Atom and Nuclear Physics
A Nuclear Science Research Facility has been established at UTRGV comprising 100 microgram Californium-252 neutron source and High Purity Germanium Detector (HPGE) with gamma ray spectrometer and gamma vision software. This equipment enhances students knowledge in Nuclear Science and Engineering through the processes of Neutron Activation Analysis (NAA) and neutron flux characterization. The facility is located at the Academic Support Facilities Complex in ASFC 1.312 A.
Concentration levels have been determined of radio nuclides in soil samples from a chemical plant in the Rio Grande Valley, TX using neutron activation technique. This chemical plant has been closed for years but people living nearby have been complaining of many infectious diseases. The results were presented at the annual nuclear conference in 2006.
The UTRGV Californium facility has also been used to determine mercury levels in fish samples consumed mostly by the Rio Grande Valley people to verify whether this heavy metal has carcinogenic level. The mercury was determined in detection limits which did not give information about its carcinogenic effect. NAA is not a suitable method to determine mercury in sample and the UTRGV Californium source strength is low to identify this metal. The result was presented at the HESTEC annual meeting.
Dr. Hannan was working in collaboration with the Hidalgo county WIC Center (Norma Longoria) in Edinburg , Dr. Bob Faraji and R.C.Rodriguez (student) from the Dietetics department measured concentration levels in zinc, iron, selenium, and iodine in samples of mothers milk using Neutron Activation method and Atomic Absorption technique.
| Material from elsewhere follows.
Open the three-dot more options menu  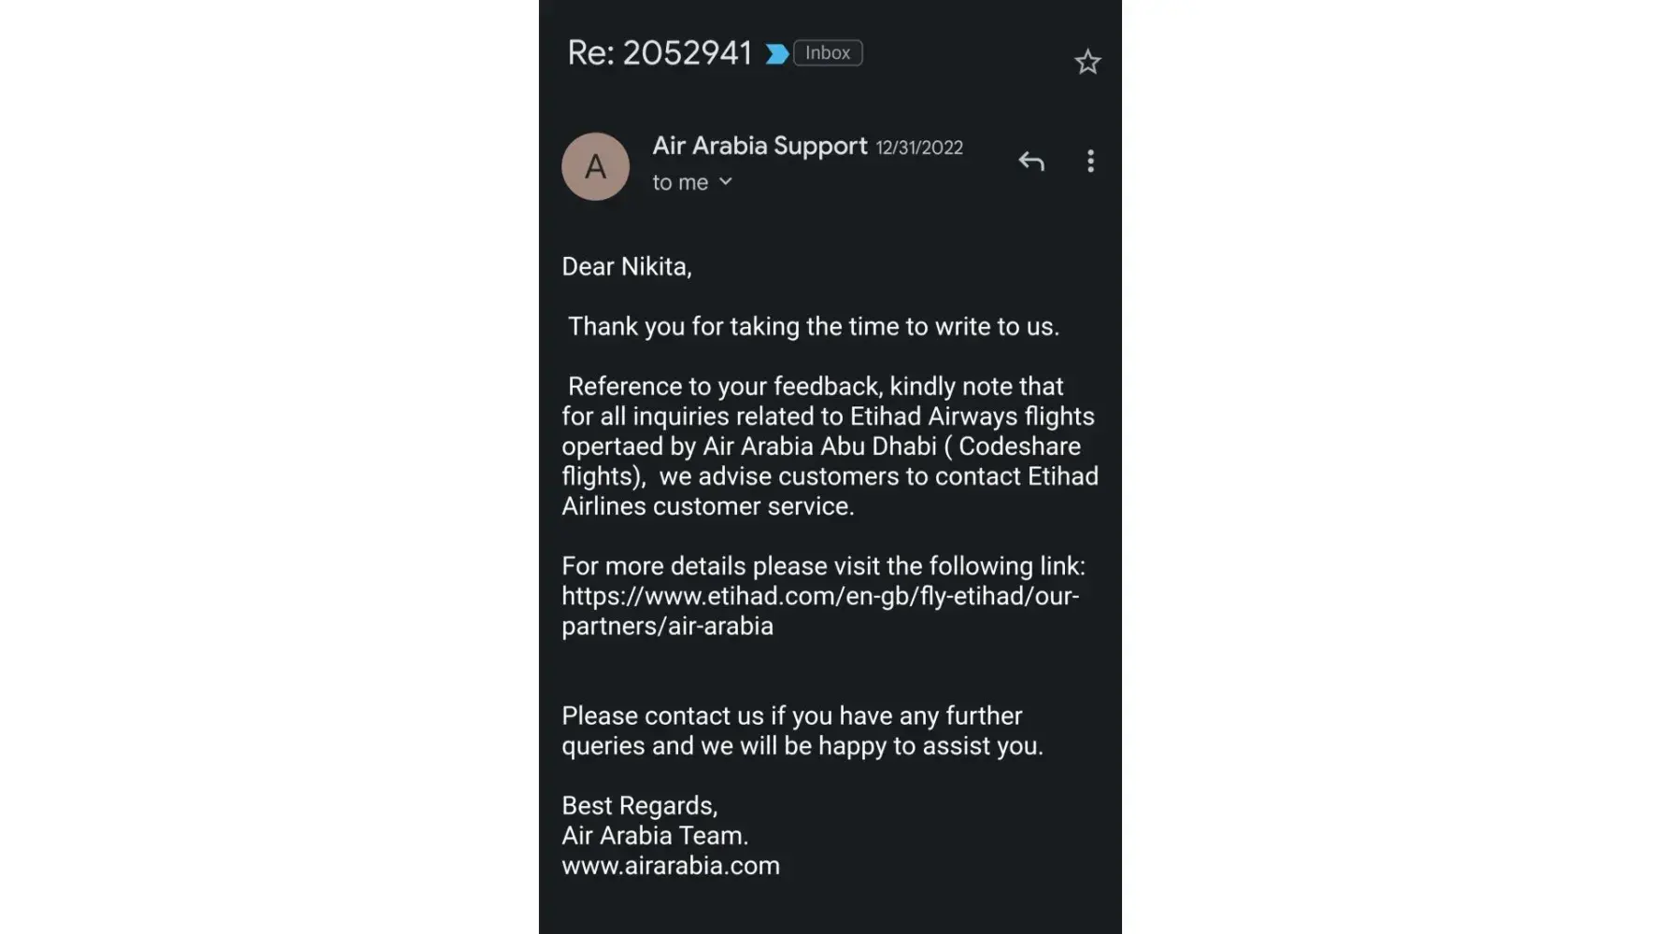click(x=1090, y=162)
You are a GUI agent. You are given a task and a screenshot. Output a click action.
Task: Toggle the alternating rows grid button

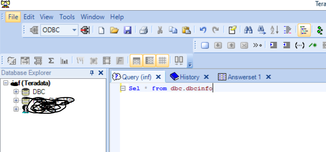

The objective was to identify whether these heavy elements are within the Recommended Dietary Allowance (RDA) intake values as specified by the American Academy of Pediatrics. The results were published in the peer reviewed journal in 2009.
Dr. Hannan is currently measuring thermal neutron flux of this facility by loading the Californium source into the UT Austin shielding cascade (4 ft diameter X 5 ft height) donated by the UT Austin Nuclear Engineering Teaching laboratory (NETL). Water extended Polyester (WEP) is used as a moderator (Moderator thermalizes fast neutrons into thermal neutrons). The thermal flux at a distance of ~ 20 cm was determined as 2.2 x 104 n/cm2 s-1. The measured reaction rate determined by different neutron activation foils will be used to unfold the UTRGV Californium neutron flux spectrum using the MAXED unfolding program.
The UTRGV Californium facility, the gamma counting system, and spectrum analysis are shown in the figures below. Figure 1 - 100 microgram Californium 252 neutron source facility. Figure 2 - HPGe Gamma Detector at the Nuclear Research Laboratory for neutron activation analysis and neutron flux characterization to enhance students knowledge in Nuclear Science and Engineering.
The faculty involved in these research areas are: Dr. Volker Quetschke, Dr. Malik Rakhmanov, and Dr. Ahmed Touhami.